John Rowe (left) and Morgan Rowe, his daughter.

Caption

John Rowe (left) and Morgan Rowe, his daughter.

The Centers for Disease Control and Prevention expects the number of people over age 65 to double by 2030, and the Alzheimer’s Association projects the disease will increase by nearly 27% in Georgia by 2025. Meanwhile, the number of people trained to care for those with cognitive and physical degeneration is not keeping up.

The Rosalynn Carter Institute for Caregiving is working to fill that gap.

On Second Thought host Virginia Prescott speaks with RCI Training Center for Excellence Director Gayle Alston and Decatur resident Morgan Rowe, who helps care for her father, about the issues facing caregivers.

Gayle Alston is the director of its training center in Americus. Morgan Rowe of Decatur has been caring for her father, John Rowe, since he started developing symptoms of dementia in 2013. He is now in an assisted-living facility, but Morgan still visits him up to five times a week.

 

Interview Highlights

On why former first lady Rosalynn Carter focused on caregiving as an issue

Gayle: It was very personal. Her father had Leukemia and actually passed away when Mrs. Carter was only 13 years old. Then, a year later, her grandmother passed away and her grandfather moved in with them, so she not only witnessed caregiving but she's also very much involved in the caring for family members who had chronic illnesses or frailty. Then, when the Georgia Southwestern [State University] came to her, they said, ‘We'd like to have an institute to honor you.’

She said we need to be doing something for family caregivers because she remembered how it affected her family, and that was back in 1987.

On elder care and finding caregivers

Gayle: Elder care is already falling to families more. Most care is done in the home by unpaid care workers such as family or friends. In 2013, $470 billion dollars in paid care was given. So, we're already shouldering most of the care of family caregivers. Now, the real issue, of course, is going to be, as families dwindle, what's going to happen next. 

On realizing her father needed more attention

Morgan: Dad started slipping about 2013 or a few years prior. I'd lost my mom in 2002, lost my brother in 2014, so kind of everything was left to me. But, I started noticing it really in 2013, and then started to take steps to help him. He lived in North Carolina. I lived in Georgia. He was adamant about not moving — abrasive about it, as you can imagine for a man who has lived alone for a lot of years.

On the decision to move her father to Georgia

Morgan: I really started seeing things really getting bad. He'd had a couple of accidents. Bills were a problem; he couldn't pay his bills right. There were a lot of things that I just wasn't able to do from afar as easily. I was traveling every other weekend to go visit my dad to take care of these things and sometimes during the week just because some things need to be taken care of during the week. I knew that he needed to be in a safe place.

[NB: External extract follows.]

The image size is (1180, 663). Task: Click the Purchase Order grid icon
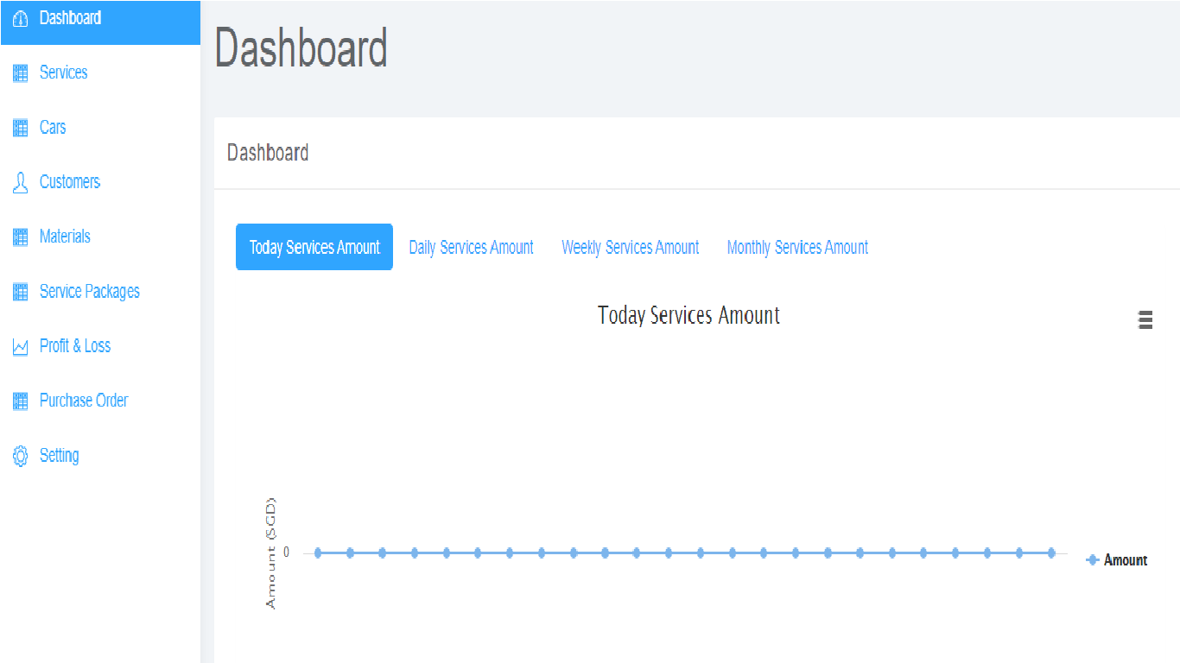pyautogui.click(x=21, y=401)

I was finding food on the stove that had been burnt.

On ending up without the help needed when age or disease curbs independence

Gayle: There's a phenomenon going on now of 'elder orphans,' which are the growing number of people, such as me, who never got married and never had children. And, as my mother used to say as I was caring for her, ‘You don't have a Gayle; who's going to take care of you?’ So, now I have to be planning as I get older for that as best I can figure it out.

There's the idea that the workforce has to grow, and we're going to have to find ways to make direct care working a more appealing profession: honor them for the value that they are and also give them the training they need.

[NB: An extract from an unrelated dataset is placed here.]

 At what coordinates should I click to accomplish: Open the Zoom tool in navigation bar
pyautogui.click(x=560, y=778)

On caregivers getting the help they need

Gayle: Both the family caregiver and the direct care workers need so much more training than they're getting. The family caregivers are going to need the information about the disease that they're dealing with, and then they need training, problem solving and stress management. You know, stress is a terrible hazard for family caregivers. It takes a toll because they forget they set aside anything they’ve ever done in their previous lives that that would address stress because they're putting all their attention toward what their loved one needs. 

Morgan: I didn't sleep a lot because [Dad] had Sundowners. Elder patients with dementia or Alzheimer's tend to, when the sun goes down, start walking around, and they become more alert. And, he was opening doors and I just wasn't able to sleep. If it wasn't for my neighbors and friends, I couldn't go to the grocery store or to the gym. 

I recognized that I couldn't do it on my own. And even with my dad in assisted living, I was going seven days a week taking care of things with my dad, helping my dad do things [such as] shaving and helping my dad get dressed. All these things and it took a toll on me as well. And, it wasn't until this year that I sat down on the couch, looked around and started realizing that my life was totally on hold. My whole house was on hold; everything was on hold.

My dad's in palliative care now and the palliative care team offers therapy for caregivers and family members. I took advantage of it and it was huge because the therapist said to me, ‘Why do you go seven days a week? Does your dad need you to go seven days a week?’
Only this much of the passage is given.